+++ Text provided

Problem is, that stopped being true for consumer electronics a long time ago, and more advanced and backend equipment is following in those footsteps, because guess what: twenty years of growth in making cheap shit over there pumps money and builds up expertise and a manufacturing echosystem over there. At the expense of the one here, I might add. The guys sounding the alarm in TFA are just realizing the scope of the problem because it's coming to get them where they live: government IT security by way of trusted suppliers.
It's not hypocrisy. It's just government stupidity by way of institutional inertia and obliviousness to the market environment.
FBI, CIA, NSA: Encryption bad! Spying good! Privacy bad!
They almost got it right. I'll fix it.
"We're deeply concerned about the risks of allowing any company or entity that is beholden to ANY government, as NONE OF THEM share our values, to gain positions of power inside our telecommunications networks," FBI Director Chris Wray should have testified. "That provides the capacity to exert pressure or control over our telecommunications infrastructure," Wray should have said. "It provides the capacity to maliciously modify or steal information. And it provides the capacity to conduct undetected espionage that is currently only OK for Uncle Sam and his secret courts"
You are being ripped off every second of every day, so that advertisers can help rip you off even more tomorrow.
Should non-US governments use US products?
Like, Microsoft Windows or Google Android?
They are well known to send telemetry and usage data to the maker.
Should every country use only its own electronics, devices, software and services?
Should open source come to the rescue?
Or will transparency initiatives like Microsoft GSP (government security / transparency program) help?
"We cannot spy on you as easily if you use Chinese Phones".
Most ACs are not even worth the keystrokes to insult them. Be generically insulted by this and ignored otherwise.
First: Start making these devices in the USA, then I might buy one. As a a member of the manufacturing sector, location of production matters to me. I don't care about where the engineers work, that doesn't help me at all. As far as I'm concerned "designed in Cupertino" or whatnot has precisely zero value to me. Heck, I'd rather see "designed in Zhensong, made in USA" on the packaging. I don't see these engineers clamoring to bring manufacturing back to the USA, so why should I care about the plight of those engineers? In fact, most of them thought it was just dandy when our (and my) manufacturing jobs got moved overseas (and not robotics now too) because they could save 15 cents. Well, I say outsource the engineering, so I can save 15 cents too, and hey, just like they said to me, "that's not my concern".

++++++
+++ Dataset

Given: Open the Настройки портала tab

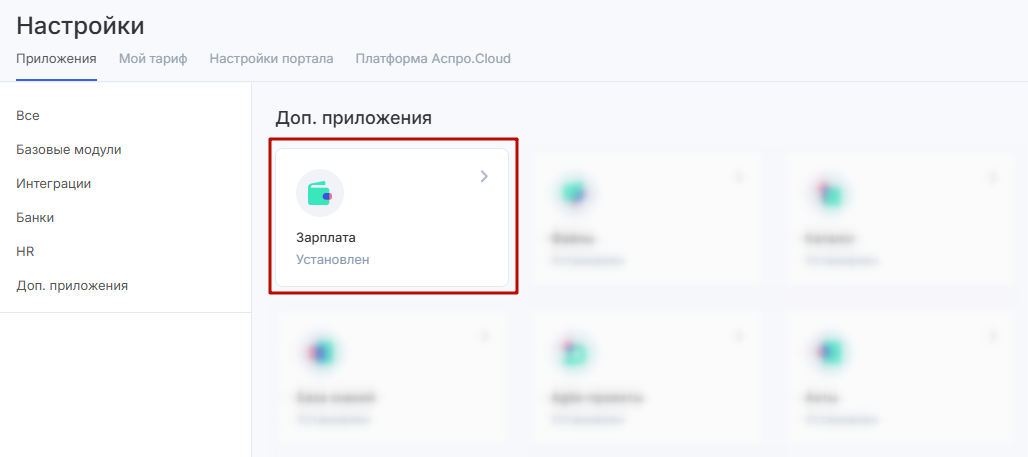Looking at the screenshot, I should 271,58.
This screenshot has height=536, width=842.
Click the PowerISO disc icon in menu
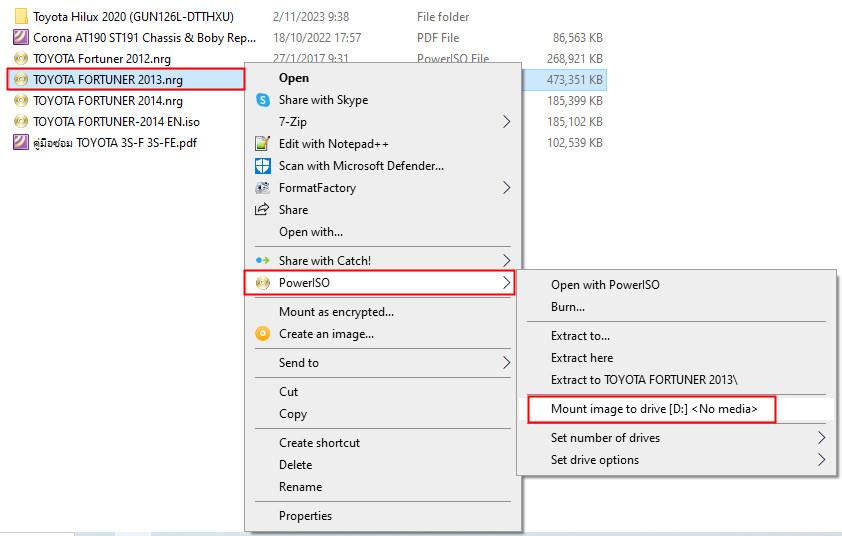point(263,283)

++++++
+++ Dataset

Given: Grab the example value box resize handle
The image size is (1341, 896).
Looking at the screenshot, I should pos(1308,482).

++++++
+++ Dataset

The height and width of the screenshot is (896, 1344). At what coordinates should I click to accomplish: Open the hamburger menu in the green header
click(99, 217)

++++++

→ Tasks for this exercise:
**A)** Answer these questions from the forum comments, one per line:
(i) Who is named as FBI Director?
(ii) Which two US products are given as examples of ones that send telemetry and usage data to the maker?
(iii) Which sector does the final commenter belong to?
**B)** In the forum comments, why does the final commenter not care about the plight of the engineers? Answer in one to three sentences.
**C)** Repeat word for word the stretch of the forum comments from "They almost got" through "use US products?".

→ Responses to the tasks:
**A)**
(i) Chris Wray
(ii) Microsoft Windows and Google Android
(iii) The manufacturing sector

**B)** The commenter doesn't see those engineers pushing to bring manufacturing back to the USA. Most of them also thought it was fine when manufacturing jobs were moved overseas to save 15 cents.

**C)**
They almost got it right. I'll fix it.
"We're deeply concerned about the risks of allowing any company or entity that is beholden to ANY government, as NONE OF THEM share our values, to gain positions of power inside our telecommunications networks," FBI Director Chris Wray should have testified. "That provides the capacity to exert pressure or control over our telecommunications infrastructure," Wray should have said. "It provides the capacity to maliciously modify or steal information. And it provides the capacity to conduct undetected espionage that is currently only OK for Uncle Sam and his secret courts"
You are being ripped off every second of every day, so that advertisers can help rip you off even more tomorrow.
Should non-US governments use US products?